◆ **CONSIGNE**: D'après le texte à analyser, quel processus les modifications proposées ne créent-elles pas ?

◆ **TEXTE À ANALYSER**:

########################################

Collectivement, ces caractéristiques confèrent au Tribunal le pouvoir d’ordonner le versement d’une réparation pécuniaire à un groupe important de personnes touchées et de gérer le processus connexe d’avis, de paiement et de réclamation. Cela crée effectivement une forme de régime d’action collective, mais avec des différences par rapport au régime actuel d’action collective devant les tribunaux civils. Fait important, les modifications proposées ne créent pas un processus d’autorisation qui a toujours servi de mécanisme de filtrage procédural, lorsqu’un tribunal décide, à un stade précoce, si une action collective est le mécanisme approprié pour faire avancer une action. Toutefois, l’exigence relative aux permissions peut donner l’occasion de filtrer les demandes qui devraient être réglées à un stade précoce.

########################################

◆ **DOCUMENTS SOURCES**:
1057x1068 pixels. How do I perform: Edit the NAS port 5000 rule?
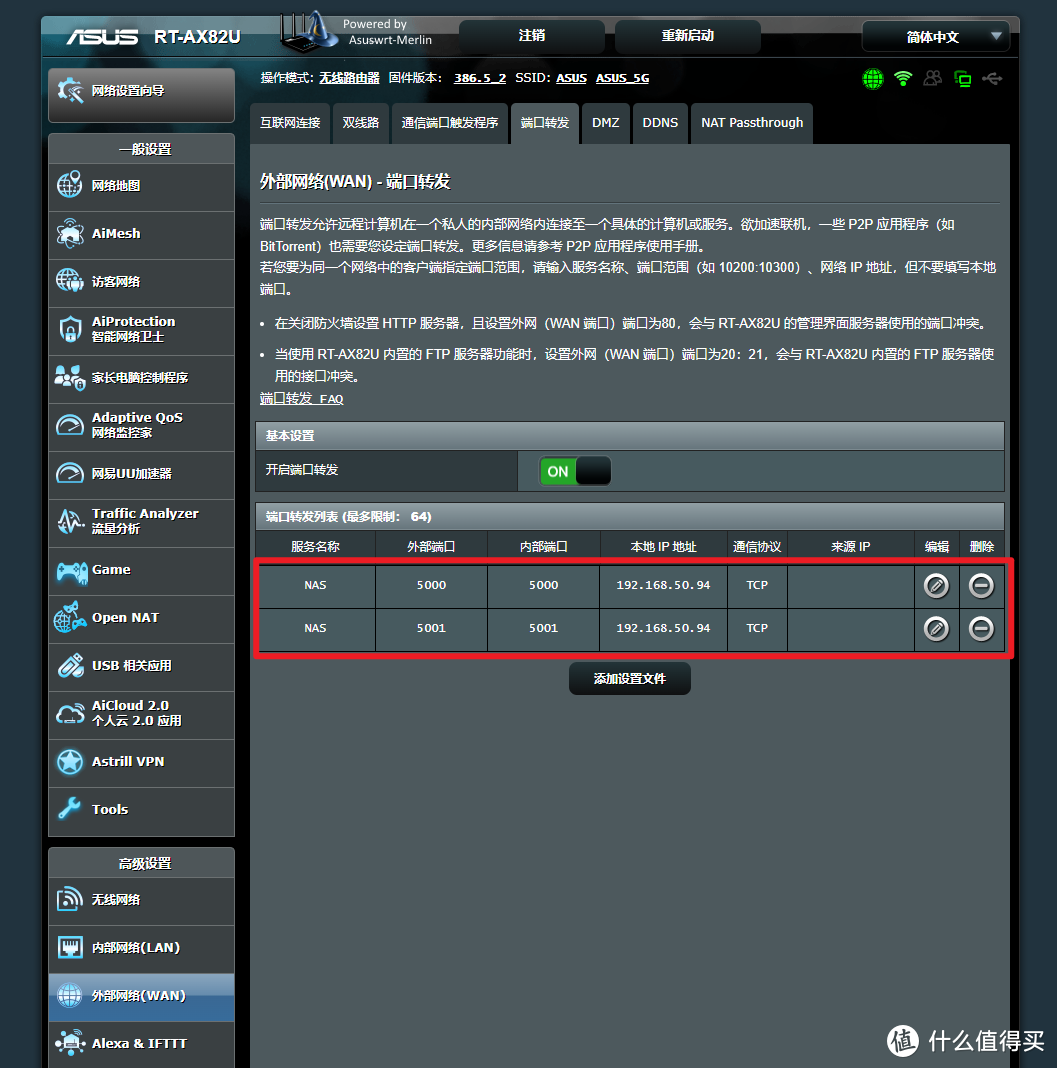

########################################

◆ **CORRIGÉ**: Elles ne créent pas de processus d'autorisation, lequel a toujours servi de mécanisme de filtrage procédural.